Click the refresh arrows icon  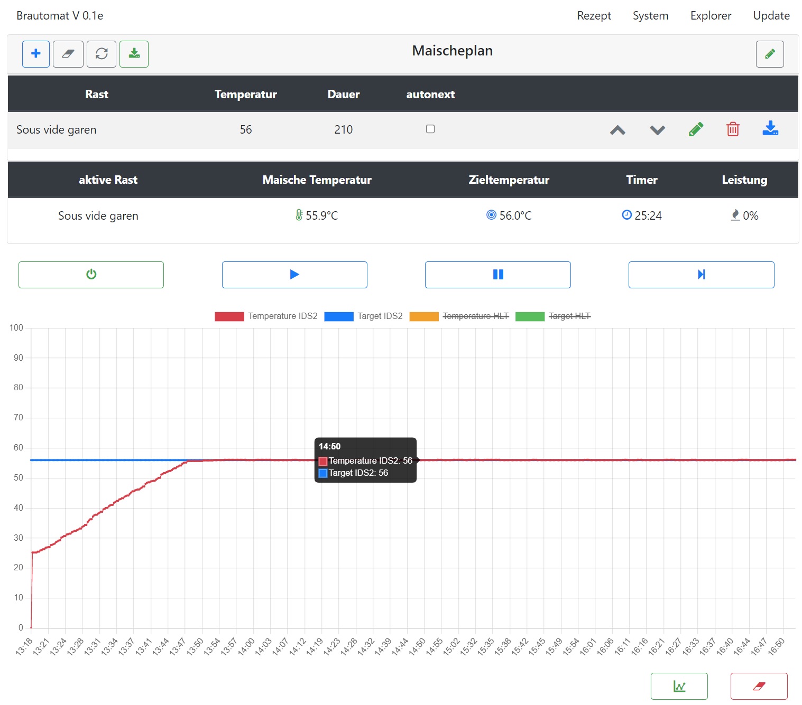coord(102,54)
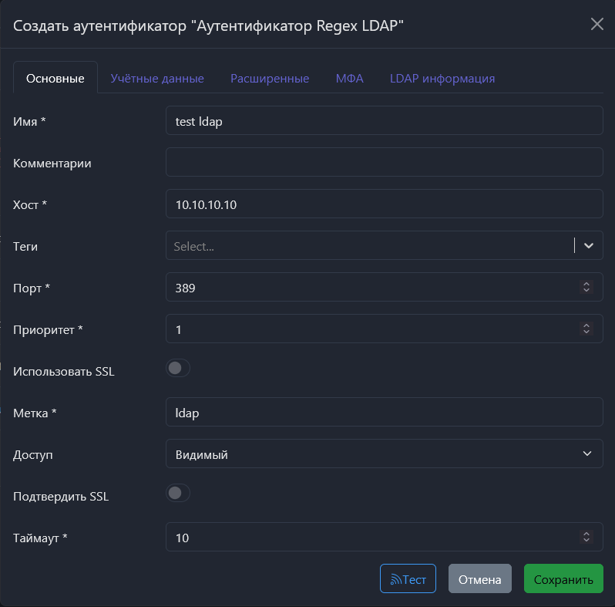This screenshot has width=615, height=607.
Task: Select the Основные tab
Action: [x=55, y=79]
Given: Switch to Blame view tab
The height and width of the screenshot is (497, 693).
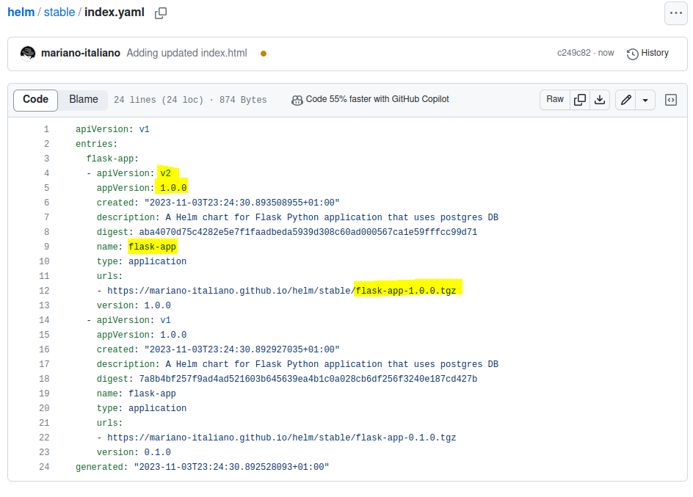Looking at the screenshot, I should pyautogui.click(x=84, y=100).
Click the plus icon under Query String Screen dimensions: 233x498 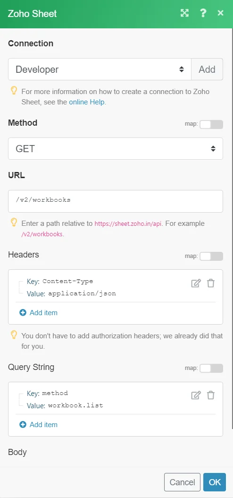(23, 425)
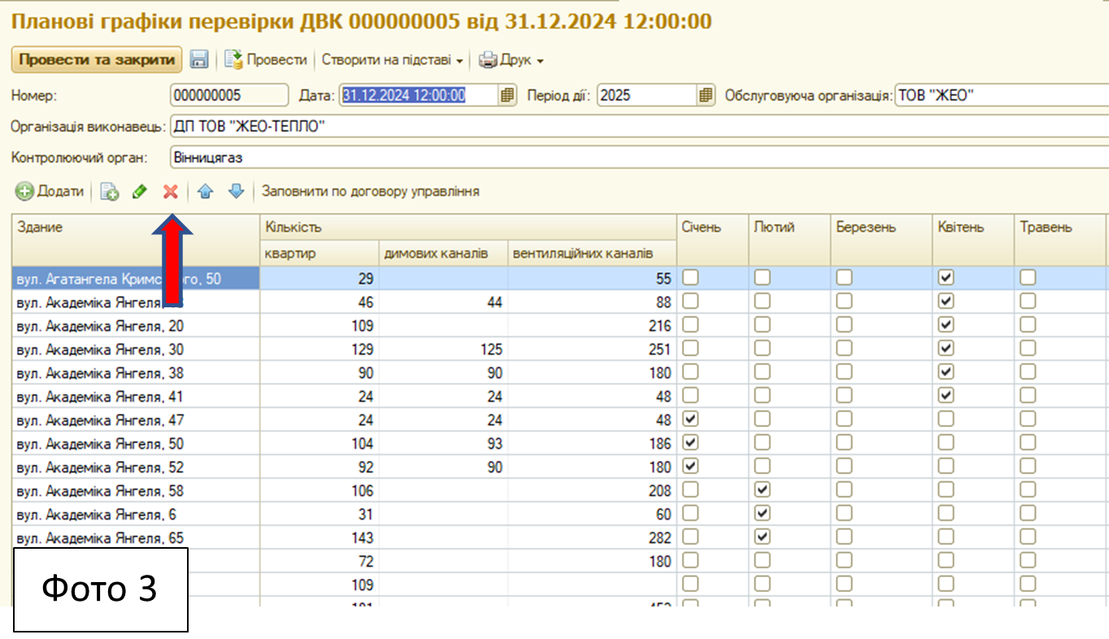This screenshot has width=1109, height=639.
Task: Click the red X delete row icon
Action: click(170, 192)
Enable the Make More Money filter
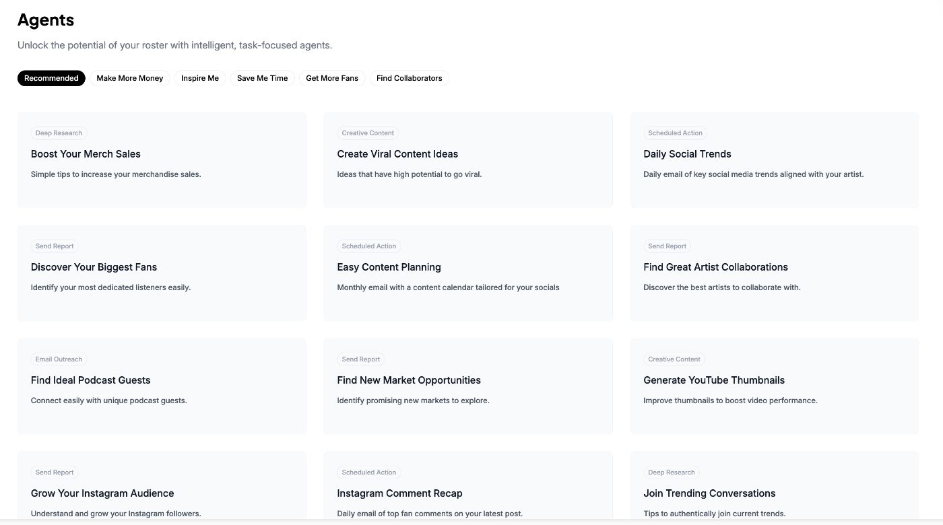The width and height of the screenshot is (943, 525). (x=129, y=78)
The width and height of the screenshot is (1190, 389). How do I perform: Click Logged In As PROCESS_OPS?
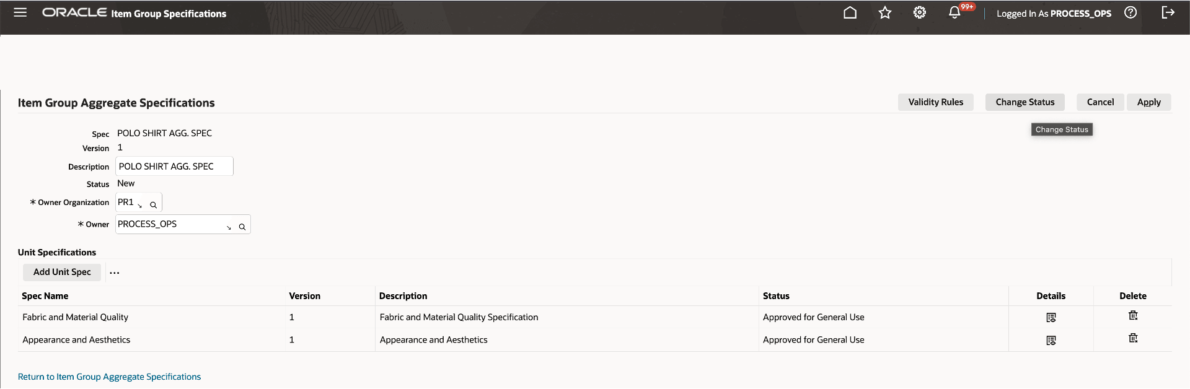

============================================================

§ WORK REQUEST
Give back exactly the lines from the line with "Enable the Make More Money filter" through the final line of the entries above, and keep pictures out of the copy.

§ EXERCISE ANSWER
Enable the Make More Money filter
The width and height of the screenshot is (943, 525). (x=129, y=78)
The width and height of the screenshot is (1190, 389). How do I perform: Click Logged In As PROCESS_OPS?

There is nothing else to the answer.